● What is needed
Every record must appear in your copy exactly as written, with no pictures.

● The data
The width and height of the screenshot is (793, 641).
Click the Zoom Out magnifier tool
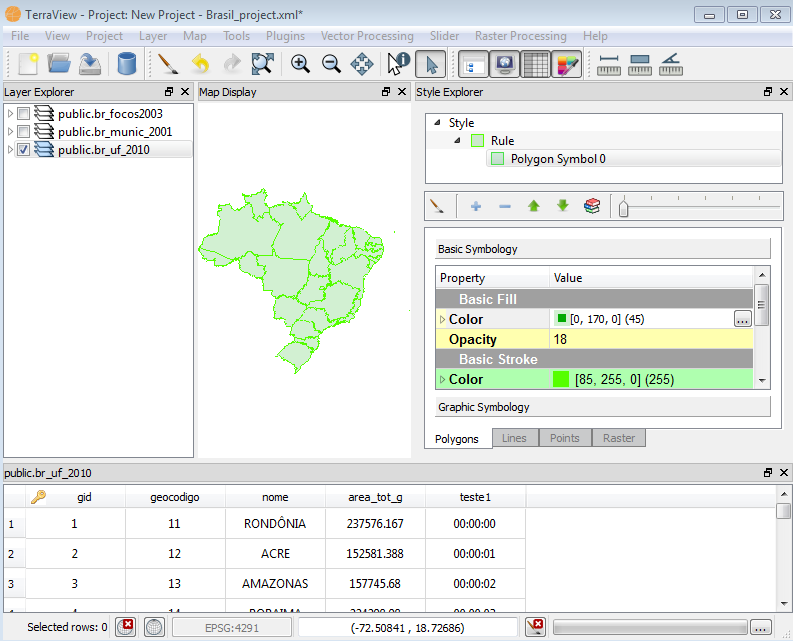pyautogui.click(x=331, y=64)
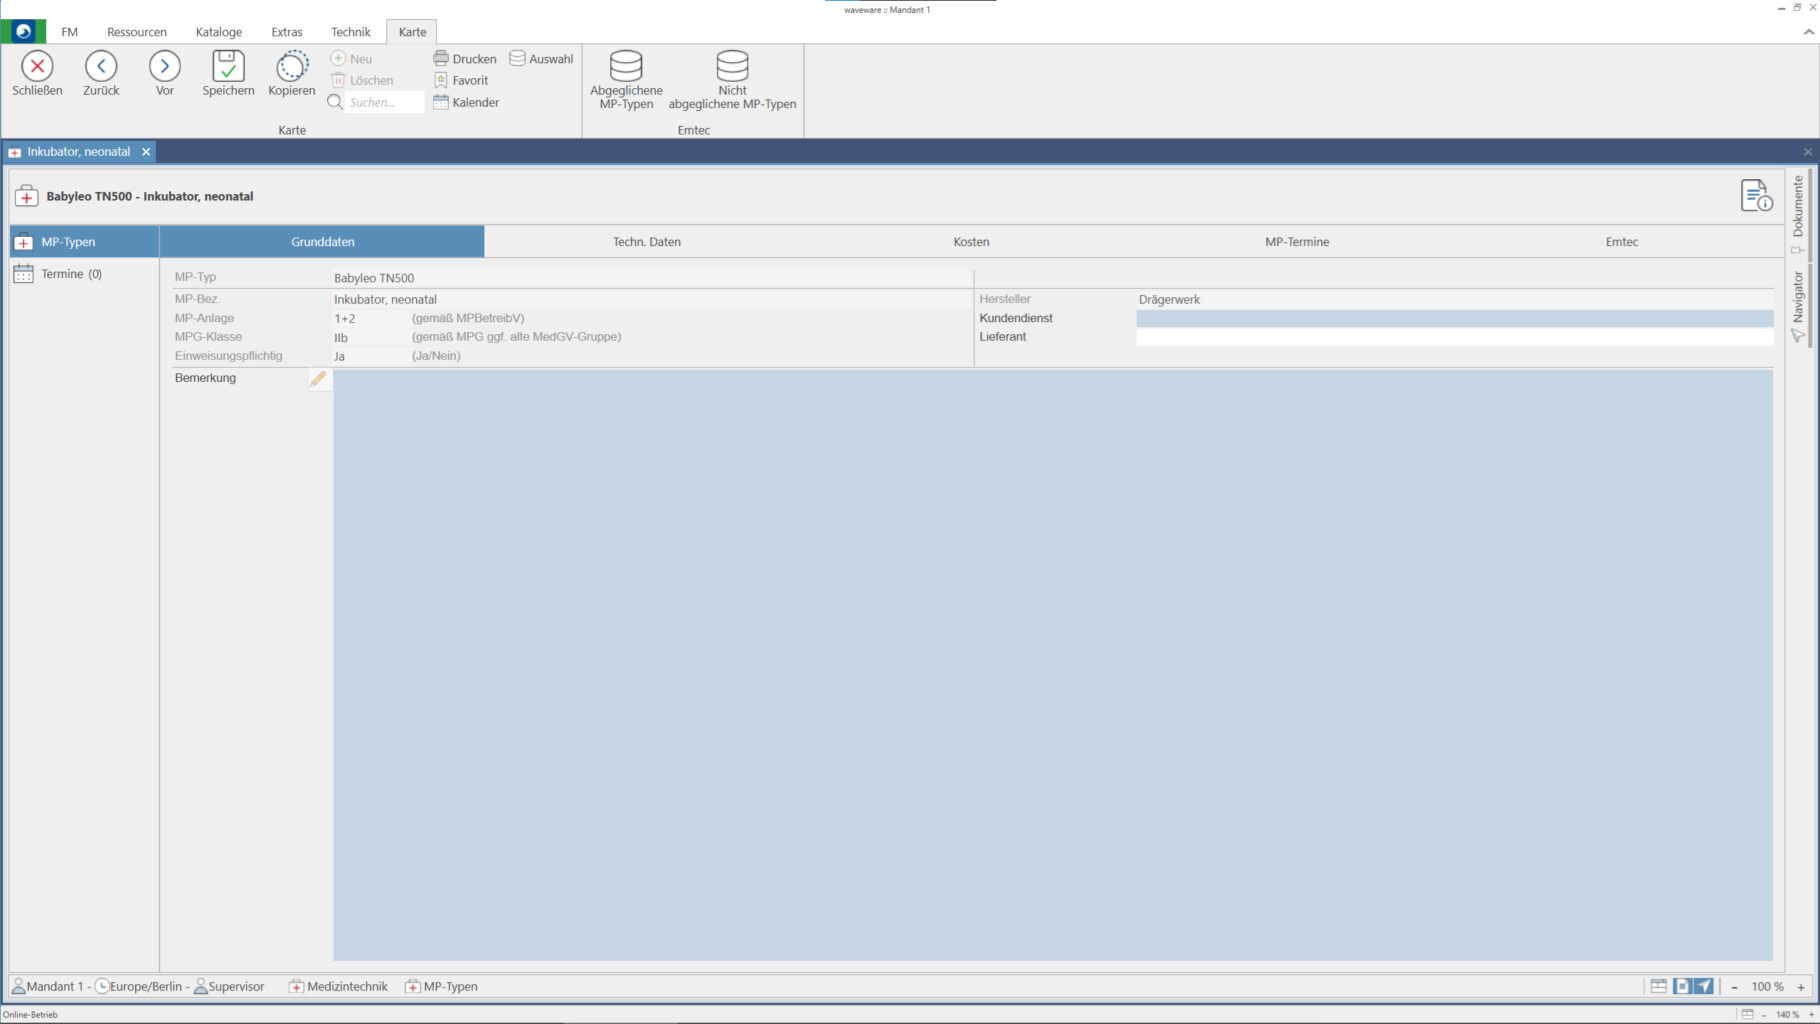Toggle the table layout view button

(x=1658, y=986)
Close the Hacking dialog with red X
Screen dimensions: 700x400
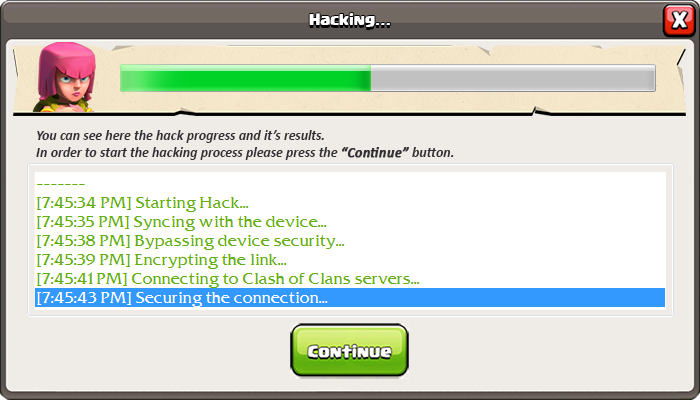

● Problem solution
The width and height of the screenshot is (793, 641).
Click the Zoom Out magnifier tool
pyautogui.click(x=331, y=64)
Toggle the table layout view button

(x=1658, y=986)
Close the Hacking dialog with red X
Screen dimensions: 700x400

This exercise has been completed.